Philadelphia, summer of 1787 — a room of revolutionaries facing an engineering problem: how do you build something powerful enough to govern, but constrained enough that it can never govern unchecked?
Their answer: separation of powers. Three independent branches, each wielding real authority — none able to act alone. No single point of failure. No single point of control.
Checks and balances — each branch can observe, question, and restrain the others. "Ambition must be made to counteract ambition," Madison wrote. An adversarial verification loop, designed in from day one — not bolted on after a crisis.
Federalism — power distributed across semi-autonomous states, each free to govern locally within shared bounds. Resilience through distribution, not centralization.
The amendment process — deliberately slow, deliberately hard, and real: a built-in path to change the system without ever having to tear it down and start over.

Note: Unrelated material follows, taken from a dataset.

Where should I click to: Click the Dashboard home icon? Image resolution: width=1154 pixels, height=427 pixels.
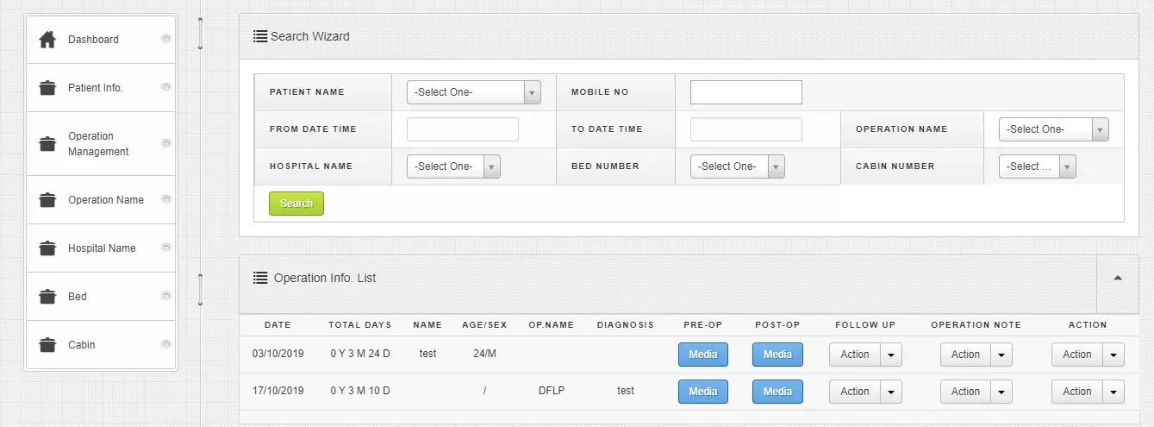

And impeachment — a hierarchical, scoped power to remove someone who has broken the public's trust, sized to the offense, and never wielded lightly. Two centuries later, AIGCSEP calls this same instinct by a more modern name: Emergency Stop.
Two centuries before anyone wrote the words "distributed systems," a room of revolutionaries built one — and it's still running. The Covenant borrows their instinct: durable structure, distributed power, and a real, built-in path to change — engineered now for the next powerful thing we've made.